Two young artists
I recently saw an exhibition of paintings by a young artist in a bank lobby. There were roughly 30 paintings on view, every one a weak and and superficial copy of a color photograph, magazine illustration, or well-known painting. Every kind of subject and every style of art was represented, but I couldn't for the life of me see the slightest evidence of the living, breathing human being who had painted them.
In a short biographical note, taped above the paintings, I learned that the artist was 16, that she was an honor student at a nearby high school, and that she had won numerous awards for her art. Next to the note hung several expensively framed certificates detailing the prizes she had won --all signed by individuals whose titles had nothing to do with art.
I studied each picture, looking almost desperately for proof that this young artist really existed, for some indication that she had a voice and a spirit of her own and had not totally lost her creative identity on the altar of exploitation. In one corner, overshadowed by a copy of Chagall, I found that proof, It was a poorly drawn but deeply felt study of a Persian cat, obviously well-loving by her.
I was studying it when I was accosted by a woman carrying a bundle of papers. "Hello," she said, "I'm the artists' mother. Would you like to see some literature on her?"
She talked for at least half an hour, all about what a wonderful talent her daughter had, how simply everyonem thought she had a great career ahead of her, and how terriblym proud she and the girl's father were of her.
When she asked me what I thought of her work I pointed to the picture of the cat. "I like that one," I said. "Has she done any more like it?" "Good heavens , no!" was the reply. "You must be joking! I only let her include that one because she insisted."
She talked on and on and on. The girl's life was being planned and nailed down right in front of me.
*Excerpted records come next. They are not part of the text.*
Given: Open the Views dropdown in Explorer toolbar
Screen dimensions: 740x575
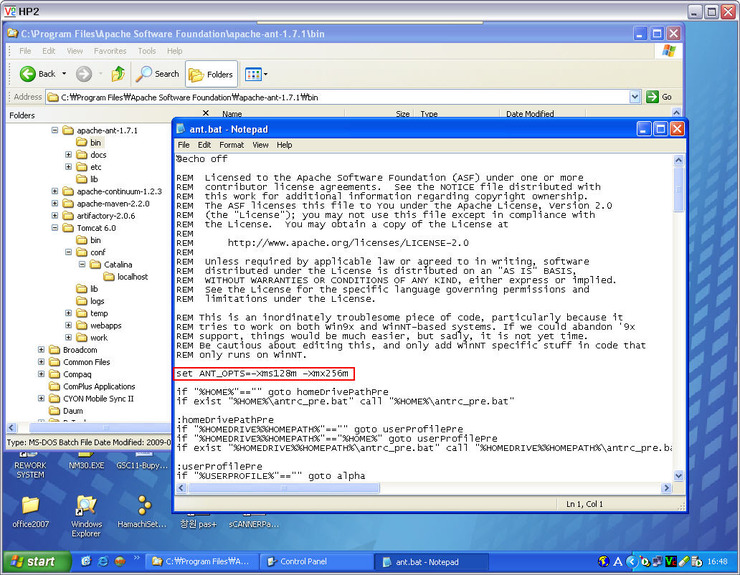Looking at the screenshot, I should 256,74.
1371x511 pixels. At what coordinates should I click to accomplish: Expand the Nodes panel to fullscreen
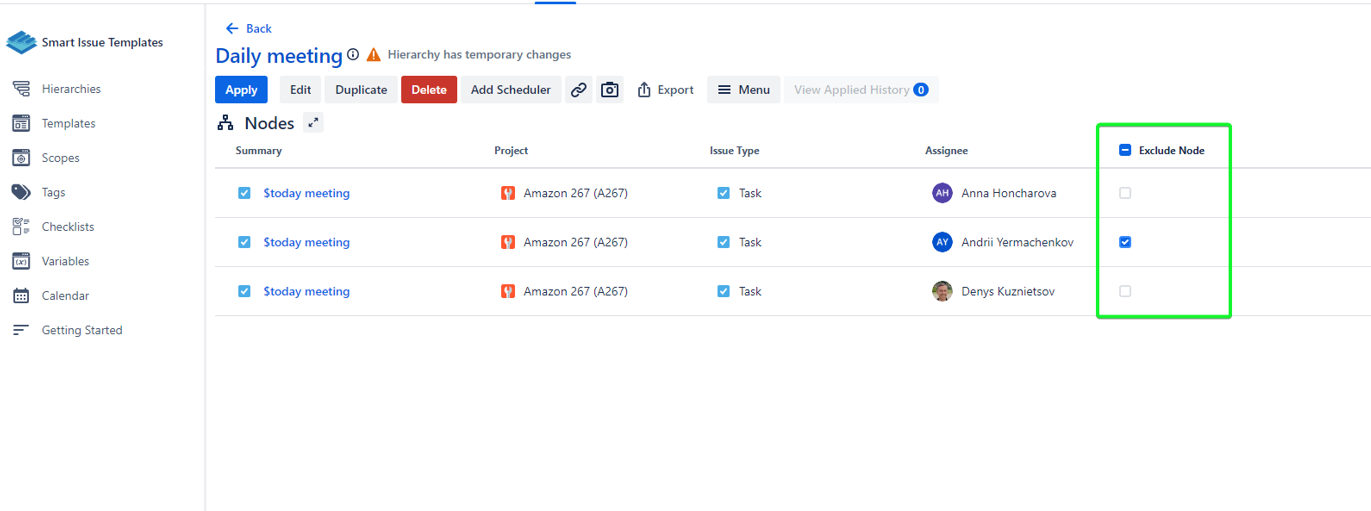click(314, 123)
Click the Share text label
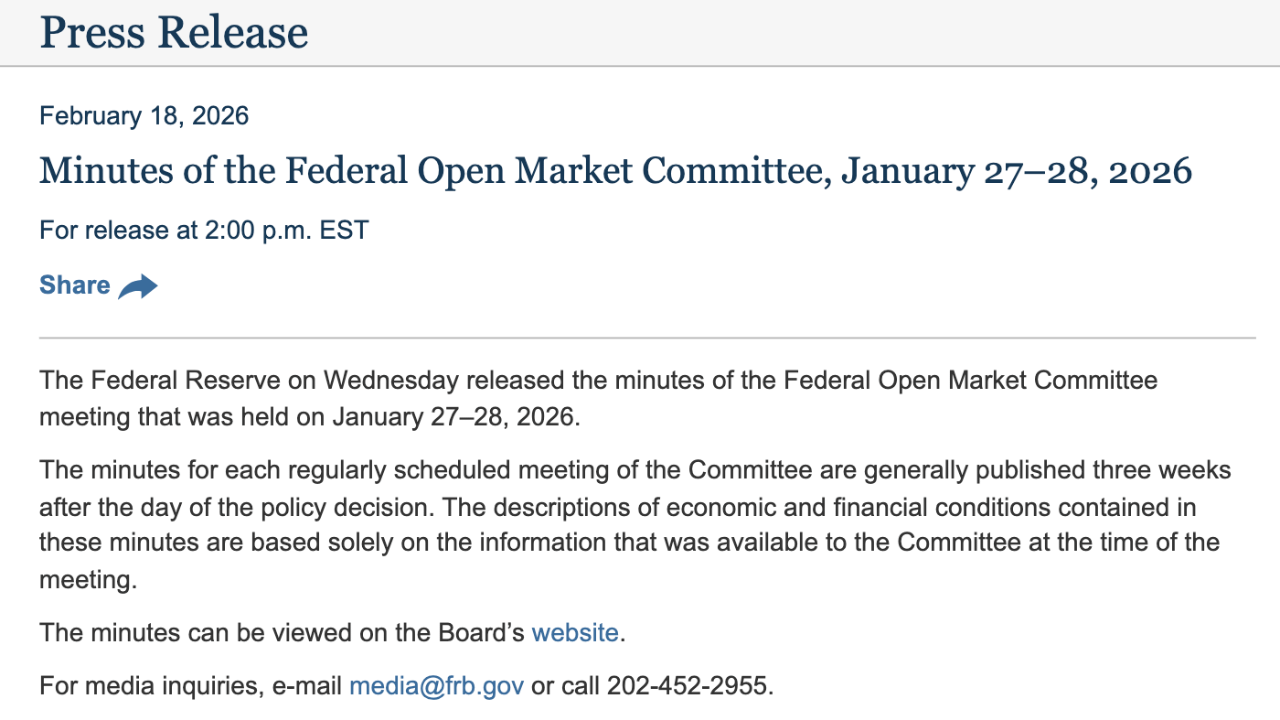Viewport: 1280px width, 720px height. coord(75,286)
And by a woman who had not the slightest interest in art, knew nothing about it, and was only using it to drown her daughter's creativity for her own purposes.
Listening to the mother, I remembered another occasion when I had seen the work of a very young artist for the first time.
I had gone to the Metropolitan Museum to take a more leisurely look at the paintings in their recently opened Andre Mayer galleries, especially to see if one of their recent acquisitions, Toulouse-Lautrec's youthful study of "Rene Grenier" was really as good as I had thought upon first seeing it.
I found the painting completely blocked by a very large painting pad on an easel, with an intense young girl busily sketching away on the pad. I moved closer and was struck by the superb drawing I saw taking shape. But my young artist was not copying the painting any more Lautrec had originally copied hism model. It was Lautrec's image she was sketching, but she was not dependent upon it. It would, in fact, be fair to say that she was deep in dialogue with it.
I must have made an appreciative comment because she reared back to look at me. I muttered something to the effect that it was a nice drawing and her face broke into a happy grin.
Yes, she said, she liked it. Not as much as the others, but well enough not to have torn it up.
The others? I asked. Oh, yes, she said, the whole pad was full of them.
And so it was. Lovely, exquisite drawings. Each one tackling the mystery of Lautrec's genius from a different angle. And all done by this delightful girl just barely into her teens. There was no doubt about it: she had an absolutely first-rate talent for drawing. I was tremendously excited.
But how to get to know her better so that I could see more of her work? I was certain that if i asked to do so I would have a dozen security guards on my neck in seconds!
I explained my dilemma to her. "Give me your card," she said, "and tell me who you are. I'll tell my father and he can check you out. Then, if he says OK , you can come to my house."
Within the week I found myself in the living room of a modest but comfortable apartment surrounded by two very friendly parents and a half-dozen lively children. The walls were covered with paintings done by various members of the family, and in a corner a boy of seven was splashing away with finger paints.
It was obvious that the parents were proud of their talented daughter but no more so than of their other children. It was the father who hauled out the portfolios crammed full of drawings.
They were beautiful! Not all, of course, but even those that failed had done so nobly. I just couldn't believe that one so young could draw so well.
In the simplest meaning of the word, she was a gifted child. And the wonder of it was that I felt certain she would never lose that gift. Not only because she knew herself remarkably well for someone her age, but also because her family considered her creative identity to be hers and hers alone. They would help and guide her in finding its ultimate fulfillment, but they would never attempt to crush or divert it.
I thanked them as I left, and asked if I could write about their daughter. Certainly, they answered, but please don't use her name. She has good teachers and is progressing at her natural rate. We don't want any publicity to rock the boat.